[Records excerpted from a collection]
***
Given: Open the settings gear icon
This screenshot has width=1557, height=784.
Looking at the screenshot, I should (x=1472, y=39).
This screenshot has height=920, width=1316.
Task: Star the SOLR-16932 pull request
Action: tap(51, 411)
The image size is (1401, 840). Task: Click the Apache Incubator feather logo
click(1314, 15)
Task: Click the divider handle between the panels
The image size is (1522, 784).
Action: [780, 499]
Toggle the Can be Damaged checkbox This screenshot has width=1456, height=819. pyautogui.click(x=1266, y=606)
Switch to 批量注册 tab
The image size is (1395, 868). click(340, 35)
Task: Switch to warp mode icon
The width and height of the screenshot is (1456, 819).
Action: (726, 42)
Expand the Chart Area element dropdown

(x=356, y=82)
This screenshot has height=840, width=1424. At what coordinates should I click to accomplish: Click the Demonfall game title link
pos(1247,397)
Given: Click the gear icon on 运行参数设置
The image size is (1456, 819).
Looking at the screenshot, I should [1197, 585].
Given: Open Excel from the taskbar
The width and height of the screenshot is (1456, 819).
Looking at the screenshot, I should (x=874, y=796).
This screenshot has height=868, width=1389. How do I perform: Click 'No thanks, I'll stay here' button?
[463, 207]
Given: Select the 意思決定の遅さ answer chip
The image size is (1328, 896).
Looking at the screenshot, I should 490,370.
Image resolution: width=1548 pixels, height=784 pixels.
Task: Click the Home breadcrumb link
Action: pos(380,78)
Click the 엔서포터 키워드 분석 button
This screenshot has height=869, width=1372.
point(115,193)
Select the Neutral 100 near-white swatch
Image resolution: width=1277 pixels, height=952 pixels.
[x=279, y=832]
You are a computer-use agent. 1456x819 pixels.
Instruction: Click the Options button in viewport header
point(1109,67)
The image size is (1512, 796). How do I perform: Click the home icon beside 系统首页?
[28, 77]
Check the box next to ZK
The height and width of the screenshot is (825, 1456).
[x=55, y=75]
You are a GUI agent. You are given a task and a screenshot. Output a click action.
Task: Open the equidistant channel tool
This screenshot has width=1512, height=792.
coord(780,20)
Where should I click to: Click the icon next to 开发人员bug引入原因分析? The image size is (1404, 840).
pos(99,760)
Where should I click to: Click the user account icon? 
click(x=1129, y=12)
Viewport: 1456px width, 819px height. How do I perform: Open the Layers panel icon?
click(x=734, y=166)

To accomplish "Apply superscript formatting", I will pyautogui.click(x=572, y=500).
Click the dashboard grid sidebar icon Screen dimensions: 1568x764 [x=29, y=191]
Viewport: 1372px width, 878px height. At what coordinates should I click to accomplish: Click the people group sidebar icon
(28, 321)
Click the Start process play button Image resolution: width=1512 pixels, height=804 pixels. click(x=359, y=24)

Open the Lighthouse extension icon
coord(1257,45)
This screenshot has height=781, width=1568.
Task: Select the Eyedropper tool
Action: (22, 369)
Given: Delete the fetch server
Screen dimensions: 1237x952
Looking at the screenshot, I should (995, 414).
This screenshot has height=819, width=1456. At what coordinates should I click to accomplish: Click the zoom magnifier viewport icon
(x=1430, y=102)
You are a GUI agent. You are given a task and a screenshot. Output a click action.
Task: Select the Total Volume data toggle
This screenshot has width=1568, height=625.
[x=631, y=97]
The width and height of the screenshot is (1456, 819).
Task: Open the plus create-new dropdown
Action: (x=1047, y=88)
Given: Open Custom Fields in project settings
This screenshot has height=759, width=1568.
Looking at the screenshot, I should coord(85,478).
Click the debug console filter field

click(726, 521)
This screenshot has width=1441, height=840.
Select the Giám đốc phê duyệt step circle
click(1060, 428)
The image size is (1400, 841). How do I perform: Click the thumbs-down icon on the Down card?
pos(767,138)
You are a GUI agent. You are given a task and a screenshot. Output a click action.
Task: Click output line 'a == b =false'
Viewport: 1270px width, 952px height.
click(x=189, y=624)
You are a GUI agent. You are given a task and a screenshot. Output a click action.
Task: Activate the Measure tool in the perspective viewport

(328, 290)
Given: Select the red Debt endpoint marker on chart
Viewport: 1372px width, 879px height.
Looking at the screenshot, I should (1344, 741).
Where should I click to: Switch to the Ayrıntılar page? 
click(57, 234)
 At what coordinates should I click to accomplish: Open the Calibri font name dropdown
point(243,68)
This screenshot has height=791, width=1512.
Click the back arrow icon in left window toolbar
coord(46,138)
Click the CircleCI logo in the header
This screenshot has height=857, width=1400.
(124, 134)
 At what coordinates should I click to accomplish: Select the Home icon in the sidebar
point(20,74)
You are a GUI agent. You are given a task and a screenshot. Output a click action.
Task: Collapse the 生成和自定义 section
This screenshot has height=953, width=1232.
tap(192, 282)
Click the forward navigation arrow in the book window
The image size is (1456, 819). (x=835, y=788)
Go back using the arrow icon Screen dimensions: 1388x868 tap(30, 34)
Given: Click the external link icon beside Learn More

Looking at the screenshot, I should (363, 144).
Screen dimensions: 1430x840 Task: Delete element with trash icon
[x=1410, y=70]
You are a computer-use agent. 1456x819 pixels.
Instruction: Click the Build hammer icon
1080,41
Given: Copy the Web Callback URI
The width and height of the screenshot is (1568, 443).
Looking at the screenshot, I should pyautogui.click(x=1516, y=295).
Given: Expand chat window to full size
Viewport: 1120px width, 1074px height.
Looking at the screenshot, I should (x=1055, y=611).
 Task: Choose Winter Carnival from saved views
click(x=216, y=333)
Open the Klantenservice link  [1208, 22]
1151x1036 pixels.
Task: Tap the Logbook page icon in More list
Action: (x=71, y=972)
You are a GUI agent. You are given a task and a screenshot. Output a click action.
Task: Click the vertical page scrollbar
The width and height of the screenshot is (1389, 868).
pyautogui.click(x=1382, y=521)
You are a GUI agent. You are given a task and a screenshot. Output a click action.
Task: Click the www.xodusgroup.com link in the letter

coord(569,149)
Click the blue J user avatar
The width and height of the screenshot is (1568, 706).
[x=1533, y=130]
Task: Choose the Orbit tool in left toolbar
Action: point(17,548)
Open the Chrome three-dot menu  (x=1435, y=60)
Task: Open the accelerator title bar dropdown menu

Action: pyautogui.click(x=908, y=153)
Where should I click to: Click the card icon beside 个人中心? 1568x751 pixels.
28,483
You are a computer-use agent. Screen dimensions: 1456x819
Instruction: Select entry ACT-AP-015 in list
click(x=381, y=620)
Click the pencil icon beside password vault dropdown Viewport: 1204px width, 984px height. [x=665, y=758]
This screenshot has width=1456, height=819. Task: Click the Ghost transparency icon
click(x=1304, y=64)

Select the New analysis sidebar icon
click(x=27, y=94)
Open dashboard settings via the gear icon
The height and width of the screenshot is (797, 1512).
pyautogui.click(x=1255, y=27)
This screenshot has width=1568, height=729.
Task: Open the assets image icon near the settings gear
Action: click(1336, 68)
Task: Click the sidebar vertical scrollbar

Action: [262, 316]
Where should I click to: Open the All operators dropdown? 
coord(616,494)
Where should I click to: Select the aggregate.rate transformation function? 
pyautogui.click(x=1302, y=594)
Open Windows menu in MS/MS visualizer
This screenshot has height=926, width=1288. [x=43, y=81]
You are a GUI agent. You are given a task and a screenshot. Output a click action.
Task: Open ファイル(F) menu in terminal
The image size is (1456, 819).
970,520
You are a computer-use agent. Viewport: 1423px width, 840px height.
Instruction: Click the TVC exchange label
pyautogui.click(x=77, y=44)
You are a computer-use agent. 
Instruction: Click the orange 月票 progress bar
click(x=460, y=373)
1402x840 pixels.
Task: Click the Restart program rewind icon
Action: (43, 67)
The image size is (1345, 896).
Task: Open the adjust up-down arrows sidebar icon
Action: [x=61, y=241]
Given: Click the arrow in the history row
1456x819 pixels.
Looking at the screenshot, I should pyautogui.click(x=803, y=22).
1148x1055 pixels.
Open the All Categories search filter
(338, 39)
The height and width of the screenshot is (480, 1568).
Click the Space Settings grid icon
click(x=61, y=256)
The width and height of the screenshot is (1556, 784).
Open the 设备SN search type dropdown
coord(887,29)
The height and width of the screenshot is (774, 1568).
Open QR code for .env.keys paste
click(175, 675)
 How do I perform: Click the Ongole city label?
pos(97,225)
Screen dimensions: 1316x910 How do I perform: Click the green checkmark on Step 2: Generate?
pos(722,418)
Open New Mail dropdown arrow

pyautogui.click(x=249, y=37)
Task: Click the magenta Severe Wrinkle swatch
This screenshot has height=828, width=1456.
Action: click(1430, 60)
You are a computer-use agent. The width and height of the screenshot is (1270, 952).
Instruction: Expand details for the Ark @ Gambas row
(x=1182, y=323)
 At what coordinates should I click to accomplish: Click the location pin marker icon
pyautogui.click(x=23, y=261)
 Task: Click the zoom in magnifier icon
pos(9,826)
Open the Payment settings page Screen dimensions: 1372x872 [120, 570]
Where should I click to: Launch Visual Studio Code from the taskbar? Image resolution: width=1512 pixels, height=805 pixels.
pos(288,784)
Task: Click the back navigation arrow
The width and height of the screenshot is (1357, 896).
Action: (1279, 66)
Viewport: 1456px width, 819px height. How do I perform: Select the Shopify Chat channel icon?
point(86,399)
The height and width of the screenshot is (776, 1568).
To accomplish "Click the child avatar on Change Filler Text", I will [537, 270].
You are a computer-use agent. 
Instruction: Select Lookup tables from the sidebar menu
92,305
***
Directions for this task: Copy word for word the stretch of entries above from the line that has "This screenshot has width=1512, height=792." through the line that has "Given: Delete the fetch server", both ends included, and nothing outside it.

Solution to the problem:
This screenshot has width=1512, height=792.
coord(780,20)
Where should I click to: Click the icon next to 开发人员bug引入原因分析? The image size is (1404, 840).
pos(99,760)
Where should I click to: Click the user account icon? 
click(x=1129, y=12)
Viewport: 1456px width, 819px height. How do I perform: Open the Layers panel icon?
click(x=734, y=166)

To accomplish "Apply superscript formatting", I will pyautogui.click(x=572, y=500).
Click the dashboard grid sidebar icon Screen dimensions: 1568x764 [x=29, y=191]
Viewport: 1372px width, 878px height. At what coordinates should I click to accomplish: Click the people group sidebar icon
(28, 321)
Click the Start process play button Image resolution: width=1512 pixels, height=804 pixels. click(x=359, y=24)

Open the Lighthouse extension icon
coord(1257,45)
This screenshot has height=781, width=1568.
Task: Select the Eyedropper tool
Action: (22, 369)
Given: Delete the fetch server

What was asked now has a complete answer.